The traffic laws are made to be broken here. Anybody who honors traffic laws becomes a hazard. The scene of a whole family of five (father, mother, two toddlers, and an infant) on a motorcycle with the mother holding the infant in one arm, weaving, stopping suddenly, swerving and riding through the polluted chaos, is simultaneously confounding and astounding; and this being the only means of transport for thousands makes this sight ubiquitous. What becomes a bloody joke is the fact that last summer I exited a parking lot in an armored Tahoe in Chicago at fifteen miles per hour while working on our safety belts, as we were suddenly pulled over for violating a safety ordinance, and to make it worse, there was minimal traffic. Where is the common sense with the cops? I feel that common sense has been wiped out by our litigious culture. In a twisted and convoluted manner I liked the skillful driving here -- it is slow and excruciating, but every rider and driver depends on his anticipation, reflexes, awareness, and foresight. Traffic becomes a riddle and an applicable metaphor. Once in Hyderabad I purposefully stood in a corner watching the traffic and was literally stupefied by the patternless movement, its randomness, and the jolting unpredictability. I saw individual riders and drivers go in any direction they pleased creating bottlenecks, stoppages, and chaos; all that with infinite patience of the violated. The horn is a tool to prod others to move, whereas in the U.S. it is offensive to honk at anyone. There they request you in writing behind their vehicles to "sound horn please." Every little nuance in the traffic condition is discounted by the driver and a reflexive adaptation is instantaneous. They drive and ride the ebb and flow like a floating weed in a stream. There is no such thing as stopping. Laws have given way to the instincts and order had acquiesced to anticipation in a chaos that pits man-made law versus the natural law. Instincts overwhelm instructions and what seems like chaos outside is actually order on the inside. India is like the sea. You cannot legislate and police the sea. It will find its own level and equilibrium in the common sense. In my forty-plus days I did not witness one accident in this game of survival. The traffic in India telegraphs something else to me, the urgency to earn where there are no welfare handouts, and if you don't work, you don't eat. Where have all these values disappeared in the American society?

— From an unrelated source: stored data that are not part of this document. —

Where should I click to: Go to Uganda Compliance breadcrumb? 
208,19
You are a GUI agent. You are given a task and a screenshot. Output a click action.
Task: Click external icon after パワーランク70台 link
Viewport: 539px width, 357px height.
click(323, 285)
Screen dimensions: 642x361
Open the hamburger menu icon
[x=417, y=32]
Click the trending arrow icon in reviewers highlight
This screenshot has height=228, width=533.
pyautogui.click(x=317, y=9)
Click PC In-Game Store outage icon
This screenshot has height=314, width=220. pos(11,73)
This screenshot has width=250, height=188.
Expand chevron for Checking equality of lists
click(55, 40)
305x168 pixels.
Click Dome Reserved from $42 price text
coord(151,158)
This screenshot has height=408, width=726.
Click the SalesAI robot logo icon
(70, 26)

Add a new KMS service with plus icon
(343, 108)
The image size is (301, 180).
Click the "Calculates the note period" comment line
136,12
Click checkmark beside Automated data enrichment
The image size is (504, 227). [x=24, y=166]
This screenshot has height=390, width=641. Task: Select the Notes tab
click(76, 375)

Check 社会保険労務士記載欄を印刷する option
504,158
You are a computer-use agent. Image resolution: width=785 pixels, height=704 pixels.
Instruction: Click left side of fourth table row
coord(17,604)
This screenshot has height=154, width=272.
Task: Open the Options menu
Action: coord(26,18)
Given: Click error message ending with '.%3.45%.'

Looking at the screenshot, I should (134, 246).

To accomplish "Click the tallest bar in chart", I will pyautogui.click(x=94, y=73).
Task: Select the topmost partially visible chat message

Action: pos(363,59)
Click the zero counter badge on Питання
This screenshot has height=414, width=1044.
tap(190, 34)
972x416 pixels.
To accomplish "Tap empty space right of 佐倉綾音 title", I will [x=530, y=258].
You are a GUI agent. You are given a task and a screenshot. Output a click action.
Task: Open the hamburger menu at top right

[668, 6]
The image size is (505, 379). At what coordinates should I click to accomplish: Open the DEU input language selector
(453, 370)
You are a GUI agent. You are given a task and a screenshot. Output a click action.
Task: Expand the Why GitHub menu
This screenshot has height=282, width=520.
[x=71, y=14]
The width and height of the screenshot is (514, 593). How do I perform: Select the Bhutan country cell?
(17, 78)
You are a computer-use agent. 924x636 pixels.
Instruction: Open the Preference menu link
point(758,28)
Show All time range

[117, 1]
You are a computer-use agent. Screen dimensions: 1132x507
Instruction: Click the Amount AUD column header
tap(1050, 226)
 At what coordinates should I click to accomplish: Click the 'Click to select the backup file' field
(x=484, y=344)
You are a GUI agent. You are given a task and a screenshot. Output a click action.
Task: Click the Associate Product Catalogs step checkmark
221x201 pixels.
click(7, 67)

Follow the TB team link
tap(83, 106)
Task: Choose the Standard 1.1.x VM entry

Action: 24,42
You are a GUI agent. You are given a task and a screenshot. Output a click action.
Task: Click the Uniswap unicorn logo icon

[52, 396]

India is ancient and prescient. It is living antiquity as well as Asian serenity. I wandered around the country experiencing the air-spaces we lived through. As an ardent romanticist I revere writers that can experience the "transportation" like Marcel Proust, Edward Gibbon, Paul Theroux, Brian Fagan, V.S. Naipaul, and Jane Taylor did. I would be hopelessly engrossed in places with great antiquities and history like Greece, Italy, India, Egypt, China, and Turkey; and that is what happened in India to me. If antiquity in the U.S. is measured by seventy-year-old Coca Cola bottles, hundred-year-old stock certificates in collections, or three-hundred-year-old forts, the antiquity barometer in India is confounding to say the least. Here people still live in buildings and use tools that were built when Europe was going through a renaissance. I managed to finagle a pewter water container from my nieces that my grandmother had used in her youth -- it is probably a hundred years old and they were still using it. We also visited an ancestral Shiva temple built by my paternal ancestor in 1818, and once inside I peered at the inscription on a bronze bell that was donated in the late nineteenth century by a great aunt who adopted and raised my grandfather whose name I carry. My father visited his mother's village like I did as a child every now and then and probably played around the temple, where I was now standing in all solemnity and mawkish humility. It is tough to describe the feelings that welled up inside me. Writing becomes futile when trying to express the myriad feelings, emotions, and longings that emanate inside instantaneously, and which can never be shared. I believe that the business of pain, suffering, longing, and reminiscing cannot be shared; they are issues that are intrinsically exclusive to individuals and diminish in dignity once shared.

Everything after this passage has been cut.